3.         Reply was filed by OP No.1 and took preliminary objection regarding the maintainability of the complaint. It was admitted that the complainant purchased policy for his vehicle, which was valid upto 16.11.2007 and submitted that the said vehicle met with an accident on 31.5.2007 and DDR was lodged with the concerned Police Station at Manali. It was pleaded that the answering OP was intimated vide letter dated 1.6.2007 and again on 8.6.2007 about the accident and Sh.Sanjay Vaidya, Surveyor and Loss Assessor was deputed to assess the loss of the damaged vehicle. He conducted the spot survey, examined the vehicle, took photographs from the spot of occurrence and submitted its report to the insurance company. It was further pleaded that the complainant was intimated vide letter dated 26.6.2007 to submit the estimate of loss along with the other papers for final assessment and thereafter reminders were sent vide letters dated 28.7.2007, 19.9.2007, 14.11.2007 and 3.12.2007. The complainant submitted the estimate of loss but did not produce the vehicle for the assessment of loss even when the Kullu Office of the answering OP wrote him letters dated 19.11.2007 and 12.2.2008 but the complainant did not produce the vehicle for the assessment of loss. The answering OP sent registered notice to the complainant again vide letter dated 31.1.2008 and 5.5.2008 for doing the needful but he did not produce the same. Due to non-cooperation by the complainant and non-completion of formalities by the complainant, the OP insurance company intimated the complainant vide letter dated 26.5.2008 as having closed his claim file “as no claim”. Rest of the allegations leveled by the complainant in the complaint were denied and prayed that there is no deficiency in service on the part of answering OP and prayed for dismissal of the complaint.
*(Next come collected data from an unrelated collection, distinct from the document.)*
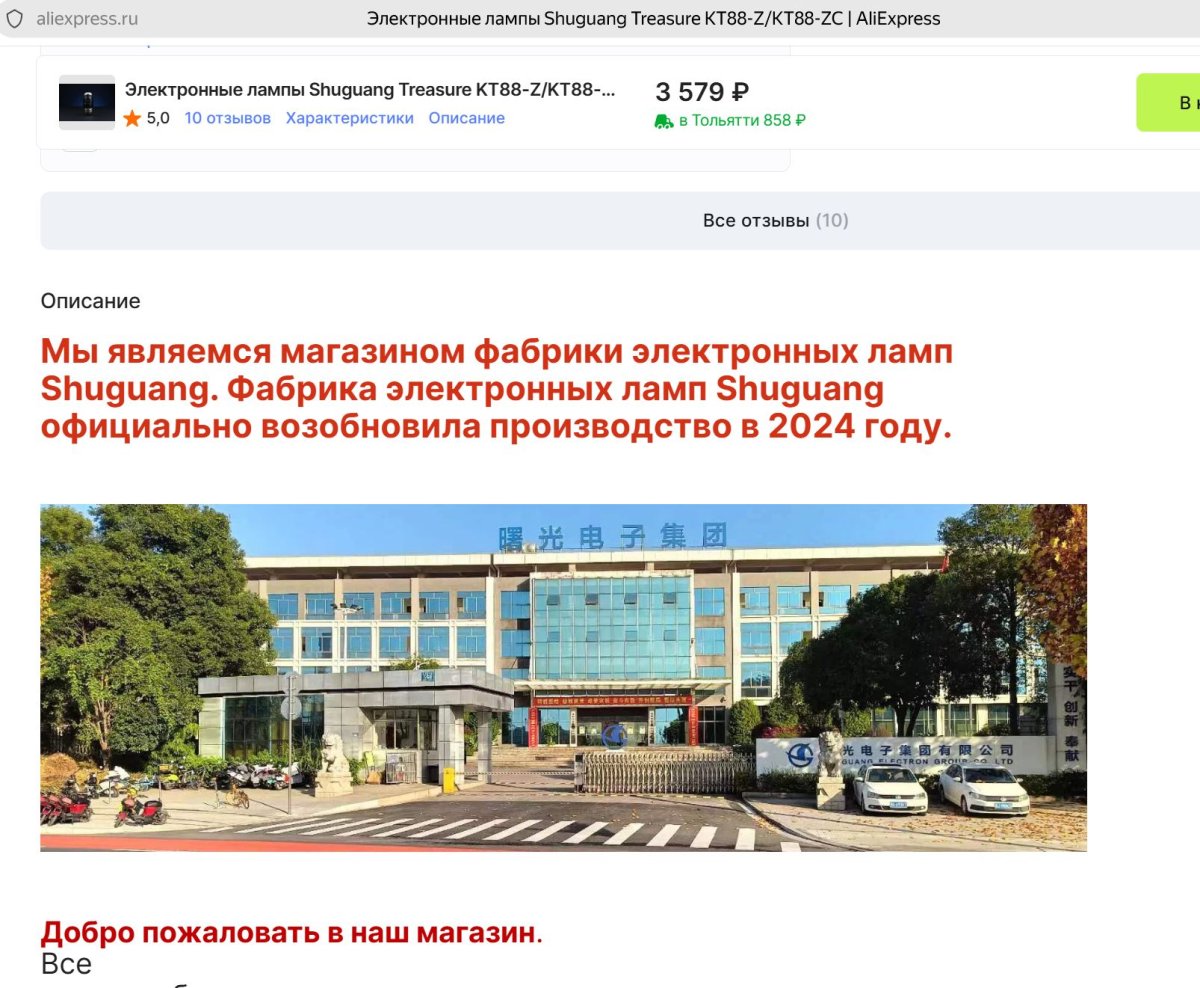Click the aliexpress.ru address field
Image resolution: width=1200 pixels, height=988 pixels.
click(87, 19)
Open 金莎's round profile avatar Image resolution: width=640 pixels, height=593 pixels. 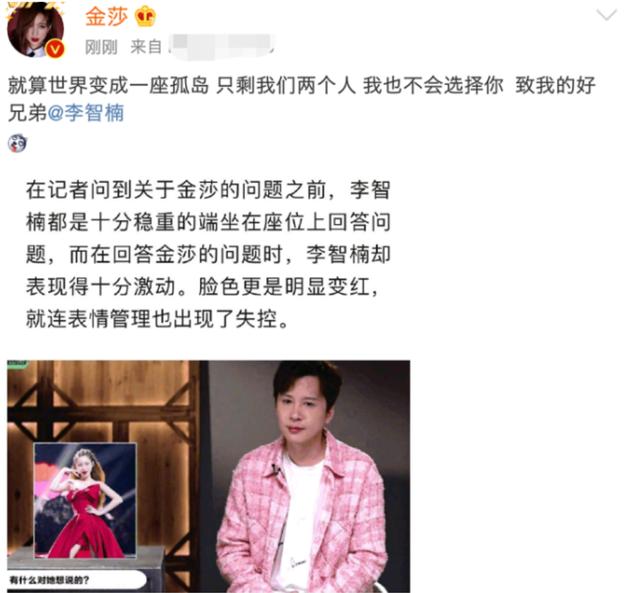pos(36,30)

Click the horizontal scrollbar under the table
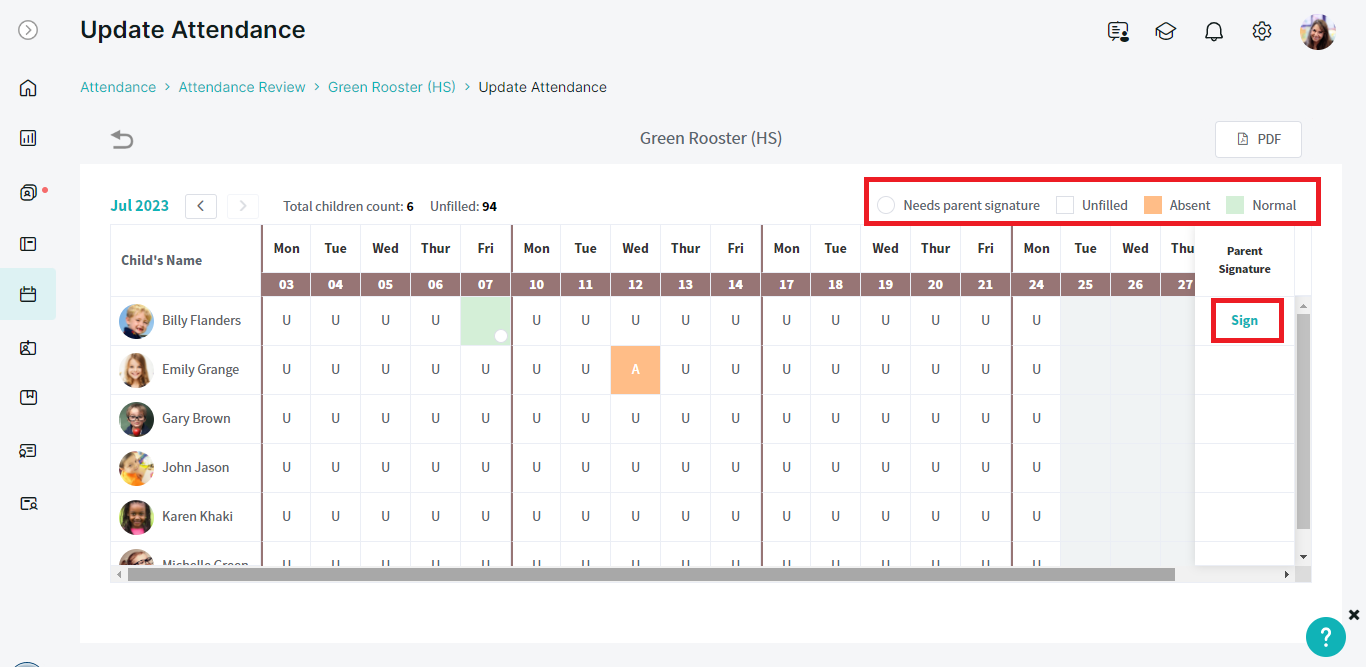coord(650,575)
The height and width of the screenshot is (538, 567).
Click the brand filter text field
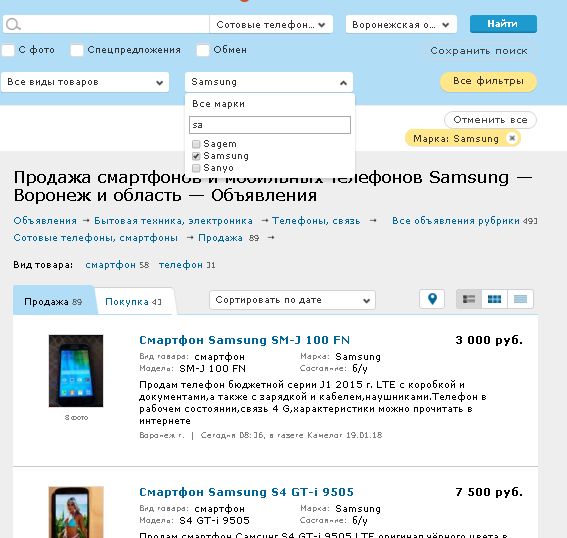click(270, 125)
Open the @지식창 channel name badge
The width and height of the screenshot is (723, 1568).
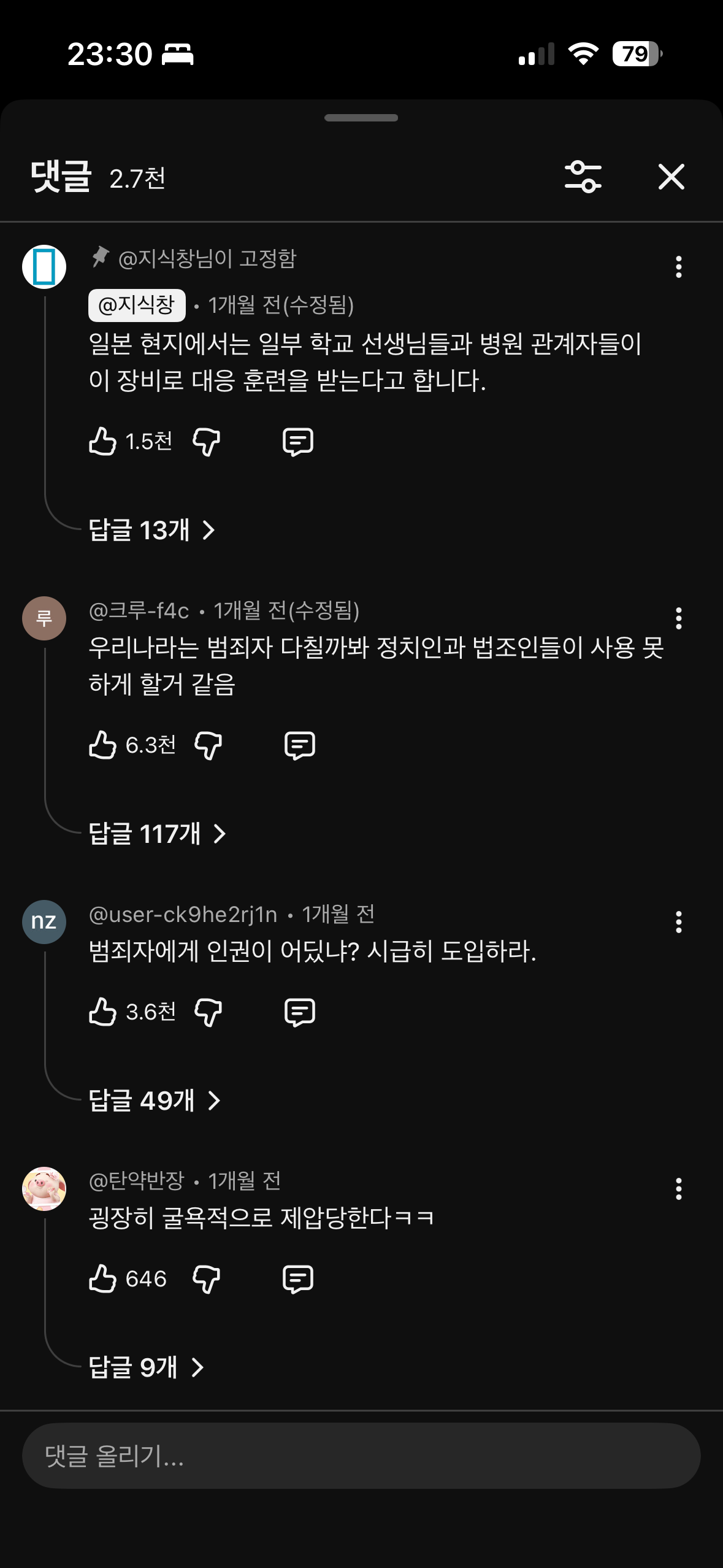(137, 305)
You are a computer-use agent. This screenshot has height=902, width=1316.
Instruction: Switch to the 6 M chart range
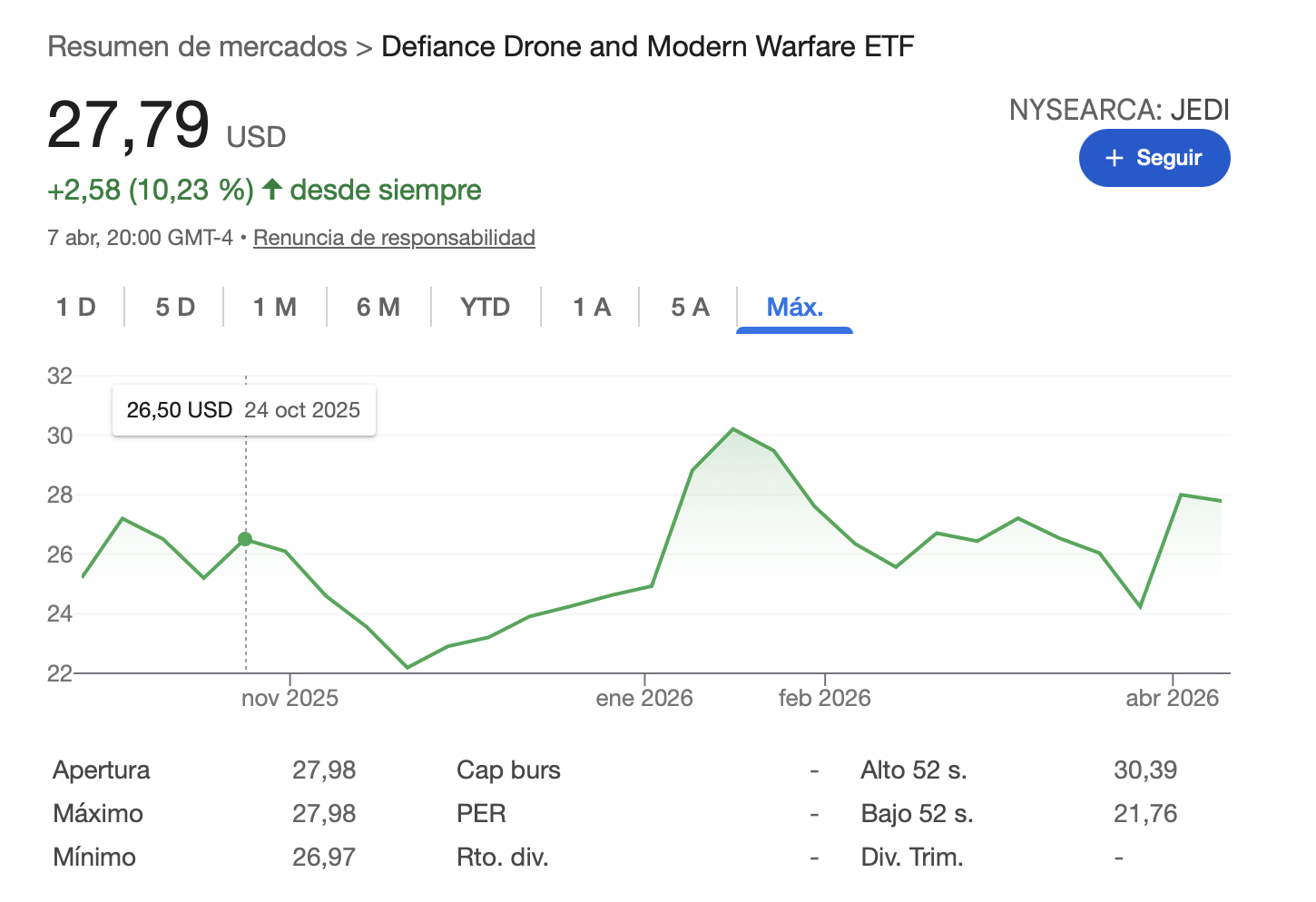[378, 307]
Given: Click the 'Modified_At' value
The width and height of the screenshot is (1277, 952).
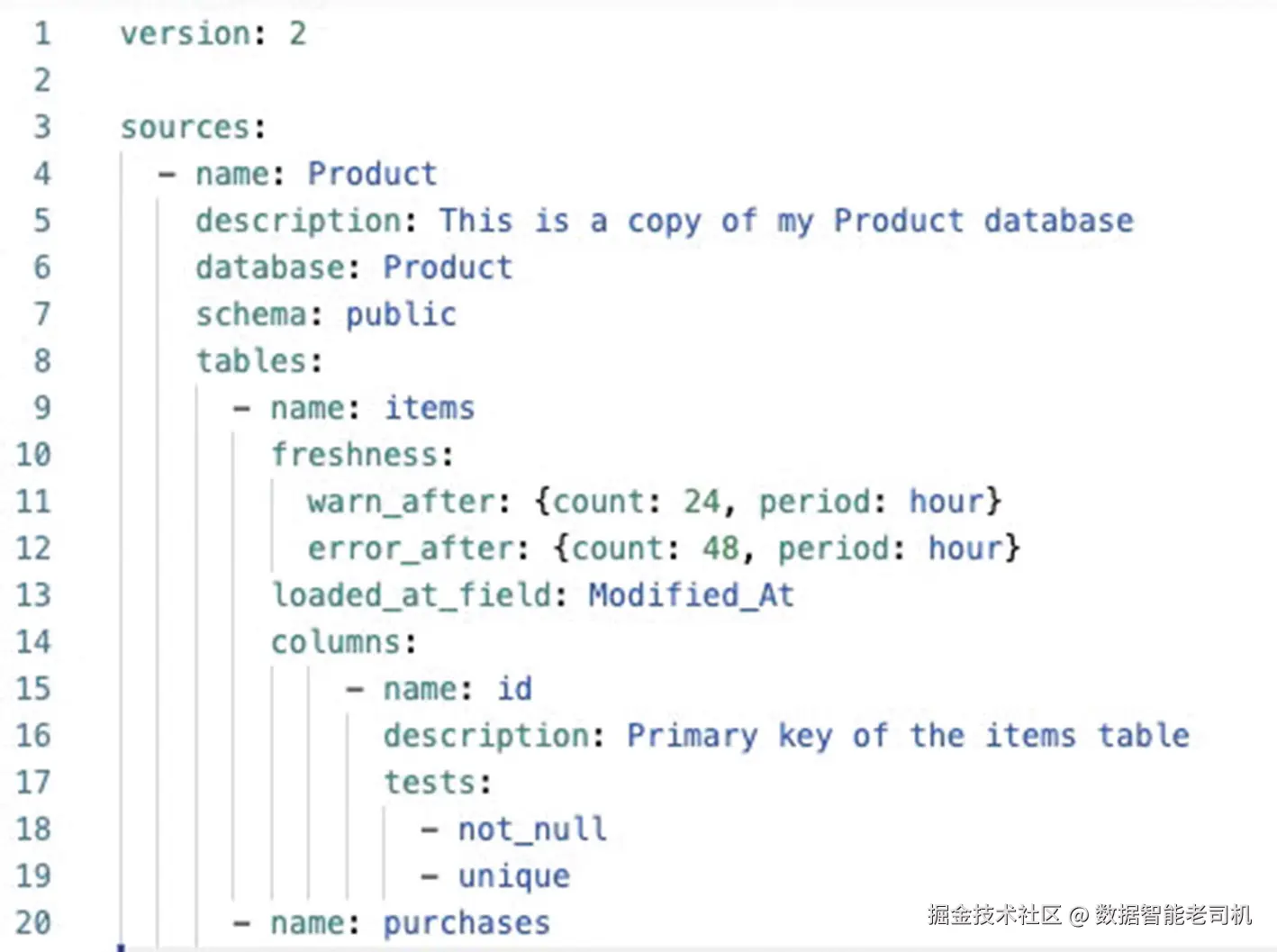Looking at the screenshot, I should [x=691, y=595].
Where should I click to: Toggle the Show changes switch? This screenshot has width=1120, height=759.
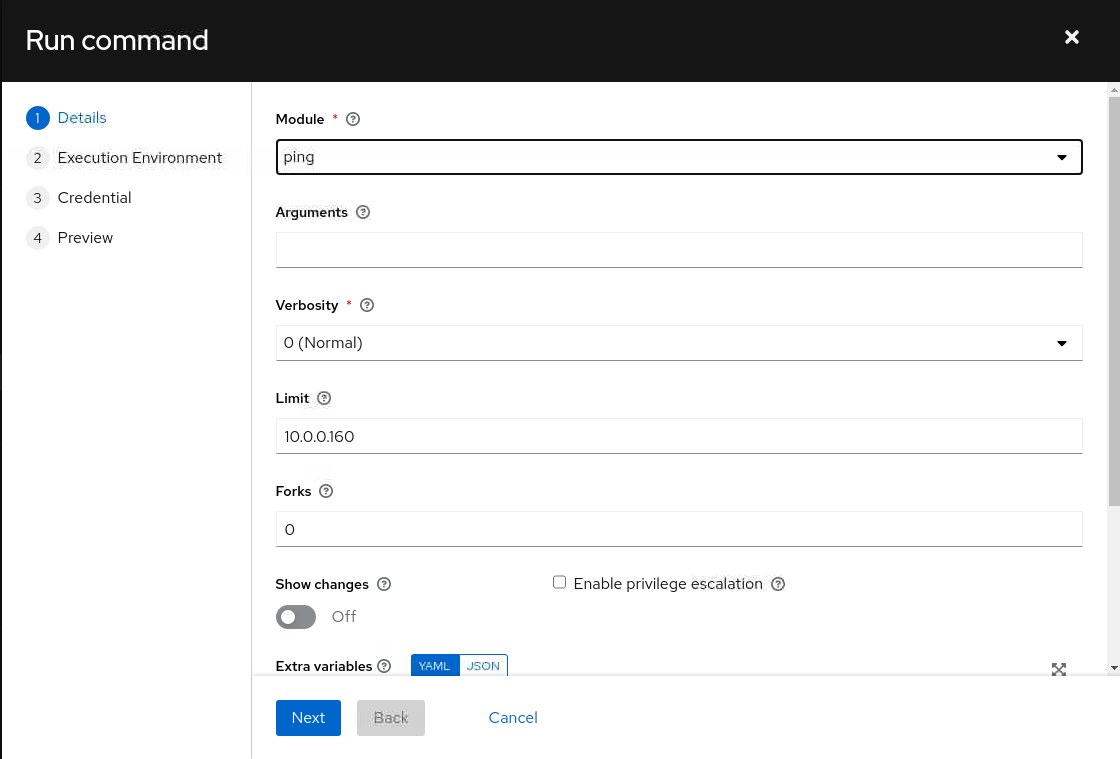coord(296,617)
4.         Reply was filed by OP No.2 and pleaded that there was no deficiency in service on its part as the complainant made a prayer and sought compensation only against OP No.1 and OP No.2 had only financed the vehicle to the complainant. The vehicle stands hypothecated to OP No.2 as the financer and the outstanding dues with regard to the term loan granted by OP No.2 to the complainant for the purchase of vehicle along with interest accrued upto date recoverable from the complainant from the claim amount, if paid by the OP No.1. Hence, it was further pleaded that there was no deficiency in service on its part and prayed that the claim of the complainant may kindly be allowed qua OP No.1 and OP No.1 may kindly be directed to pay the amount of claim to OP No.2 in the capacity of financer.      

5.         The parties led their evidence in support of their contentions.

6.         The learned District Forum dismissed the complaint of the complainant as the present complaint has no basis, weight and substance.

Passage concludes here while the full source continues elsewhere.